En la antigua Grecia, hacia el año 400 antes de Cristo, un hombre pasea por la ribera de un río. Toma hojas de un árbol, rasca alguna corteza, sigue caminando.
Más tarde machacará las hojas y la corteza con un mortero; las convertirá en polvo.
En la misma época, no muy lejos, un comerciante da un mal paso y se tuerce el tobillo. Los mensajeros del dolor no se lo piensan y salen disparados a informar a su sistema nervioso central de que se ha producido una lesión. Se activan todos los mecanismos de alerta. La torcedura no parece grave, pero duele muchísimo. Y está muy inflamada. El comerciante hace llamar a su médico de confianza.
Cuando el médico llega, le da un poco de un polvo blanquecino. Se lo toma con agua. Los componentes del preparado, un vez en su cuerpo, logran frenar la producción de mensajeros del dolor, evitando que estos exciten los nervios del sistema nervioso central y calmando el dolor. Volverá a tomar la medicina en los próximos días. Ahora se encuentra mucho mejor.
La variedad más llorona de los sauces blancos
El médico es Hipócrates, padre de la medicina moderna; el árbol es el sauce blanco; a los mensajeros del dolor los solemos llamar prostaglandinas; y el componente activo del preparado es el ácido salicílico (precursor de la aspirina). Pero ellos sólo sabían parte de la historia.
Hipócrates no era el único que usaba preparados de sauce blanco para aliviar el dolor, la inflamación y la fiebre. También lo usaban los antiguos egipcios y los nativos americanos. Pero ninguno sabía porqué funcionaba. El primer “ensayo clínico” no se hizo hasta 1763.
Edward Stone, un sacerdote inglés, describió ante la Real Sociedad de la Ciencia inglesa cómo había administrado un extracto de esta planta a 50 pacientes con fiebre reumáticas (probablemente malaria), aliviándoles los síntomas.
Hubo que esperar un poco más, hasta 1823, para que los italianos Brugnatelli y Fontana aislaran el componente responsable de los efectos farmacológicos del sauce blanco.
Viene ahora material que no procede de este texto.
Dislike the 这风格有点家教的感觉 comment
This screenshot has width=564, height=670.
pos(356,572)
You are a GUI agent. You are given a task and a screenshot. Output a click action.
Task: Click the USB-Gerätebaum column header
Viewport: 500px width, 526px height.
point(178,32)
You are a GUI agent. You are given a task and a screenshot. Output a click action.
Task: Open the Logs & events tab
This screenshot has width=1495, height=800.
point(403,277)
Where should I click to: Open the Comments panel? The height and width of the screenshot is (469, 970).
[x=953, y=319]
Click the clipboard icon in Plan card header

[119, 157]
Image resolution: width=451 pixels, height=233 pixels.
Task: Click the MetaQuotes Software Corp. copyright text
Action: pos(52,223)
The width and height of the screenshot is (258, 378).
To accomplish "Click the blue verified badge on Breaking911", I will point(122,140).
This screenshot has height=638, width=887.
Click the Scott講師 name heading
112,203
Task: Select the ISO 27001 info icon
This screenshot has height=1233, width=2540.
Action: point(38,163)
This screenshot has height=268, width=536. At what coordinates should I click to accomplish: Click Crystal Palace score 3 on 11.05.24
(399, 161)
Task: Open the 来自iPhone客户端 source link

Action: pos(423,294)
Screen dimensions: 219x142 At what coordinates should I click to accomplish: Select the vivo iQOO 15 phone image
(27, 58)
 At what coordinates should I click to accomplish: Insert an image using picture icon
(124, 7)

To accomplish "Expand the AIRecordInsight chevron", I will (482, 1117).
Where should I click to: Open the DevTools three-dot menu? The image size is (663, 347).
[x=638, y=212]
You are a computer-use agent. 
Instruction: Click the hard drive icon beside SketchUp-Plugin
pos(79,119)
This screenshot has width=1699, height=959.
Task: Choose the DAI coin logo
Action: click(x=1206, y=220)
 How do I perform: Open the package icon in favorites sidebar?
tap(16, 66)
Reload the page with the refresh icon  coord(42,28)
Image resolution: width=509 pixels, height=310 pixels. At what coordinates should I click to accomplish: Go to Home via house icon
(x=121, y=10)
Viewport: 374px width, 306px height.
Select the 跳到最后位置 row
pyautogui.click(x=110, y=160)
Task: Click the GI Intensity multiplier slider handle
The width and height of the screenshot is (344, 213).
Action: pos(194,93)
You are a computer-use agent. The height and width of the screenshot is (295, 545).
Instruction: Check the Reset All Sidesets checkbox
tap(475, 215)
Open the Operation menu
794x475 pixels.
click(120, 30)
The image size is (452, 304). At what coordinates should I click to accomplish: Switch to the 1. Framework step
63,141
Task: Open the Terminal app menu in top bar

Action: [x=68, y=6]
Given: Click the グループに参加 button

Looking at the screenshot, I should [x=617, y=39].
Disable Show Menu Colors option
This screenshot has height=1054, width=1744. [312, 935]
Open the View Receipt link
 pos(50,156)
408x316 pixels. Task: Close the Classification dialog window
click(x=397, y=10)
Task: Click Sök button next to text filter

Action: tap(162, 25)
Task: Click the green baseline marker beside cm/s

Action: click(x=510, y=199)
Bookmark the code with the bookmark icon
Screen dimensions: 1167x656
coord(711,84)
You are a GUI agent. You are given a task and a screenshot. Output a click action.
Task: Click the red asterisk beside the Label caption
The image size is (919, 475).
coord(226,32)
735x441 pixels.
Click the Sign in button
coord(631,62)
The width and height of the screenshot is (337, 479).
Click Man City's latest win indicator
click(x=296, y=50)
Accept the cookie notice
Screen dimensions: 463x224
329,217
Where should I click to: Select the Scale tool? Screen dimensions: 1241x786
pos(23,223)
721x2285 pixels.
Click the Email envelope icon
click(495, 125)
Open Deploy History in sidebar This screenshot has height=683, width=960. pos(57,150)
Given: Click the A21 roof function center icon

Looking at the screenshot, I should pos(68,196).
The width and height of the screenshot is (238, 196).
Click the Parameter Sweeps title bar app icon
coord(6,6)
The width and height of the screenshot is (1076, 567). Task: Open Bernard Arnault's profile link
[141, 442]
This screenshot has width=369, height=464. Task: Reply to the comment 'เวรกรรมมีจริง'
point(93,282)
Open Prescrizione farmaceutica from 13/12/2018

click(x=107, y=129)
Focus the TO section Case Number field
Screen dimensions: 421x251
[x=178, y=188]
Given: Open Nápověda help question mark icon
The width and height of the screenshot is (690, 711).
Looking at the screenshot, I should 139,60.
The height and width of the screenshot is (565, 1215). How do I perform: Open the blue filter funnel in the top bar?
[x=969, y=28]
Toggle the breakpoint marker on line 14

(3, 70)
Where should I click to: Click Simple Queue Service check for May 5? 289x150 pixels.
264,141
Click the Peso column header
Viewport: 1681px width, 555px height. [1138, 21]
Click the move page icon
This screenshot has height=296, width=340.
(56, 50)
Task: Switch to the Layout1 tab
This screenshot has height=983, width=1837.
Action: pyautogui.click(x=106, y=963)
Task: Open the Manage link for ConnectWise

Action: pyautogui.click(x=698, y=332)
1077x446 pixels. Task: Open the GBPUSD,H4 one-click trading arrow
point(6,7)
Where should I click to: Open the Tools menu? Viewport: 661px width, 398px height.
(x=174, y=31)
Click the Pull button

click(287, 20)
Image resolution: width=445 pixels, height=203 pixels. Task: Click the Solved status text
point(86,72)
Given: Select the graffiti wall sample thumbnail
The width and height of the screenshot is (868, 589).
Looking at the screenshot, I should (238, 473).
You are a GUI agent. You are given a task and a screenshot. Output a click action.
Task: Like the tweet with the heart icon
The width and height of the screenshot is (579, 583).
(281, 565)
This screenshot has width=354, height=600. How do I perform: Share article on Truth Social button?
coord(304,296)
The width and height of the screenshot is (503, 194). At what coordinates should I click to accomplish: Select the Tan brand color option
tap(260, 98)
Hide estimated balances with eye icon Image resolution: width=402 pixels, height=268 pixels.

Sin embargo, el protocolo no era muy bueno y quedaban impurezas. Así que aún dejaron trabajo para Johann Buchner, profesor de Farmacia en la Universidad de Múnich, que logró purificar una sustancia amarga y amarillenta, en forma de agujas cristalinas que llamó salicina.
La salicina y sus diferentes derivados, como el ácido salicílico, se estaban haciendo muy populares como tratamiento para el dolor y la fiebre. Sólo tenían un inconveniente: producían irritación gástrica. Por suerte, la ciencia no se hizo esperar y el alemán Hermann Kolbe descubrió que añadiendo un grupo “acetilo” y convirtiendo el ácido salicílico en ácido acetil salicílico, se reducían las propiedades irritantes.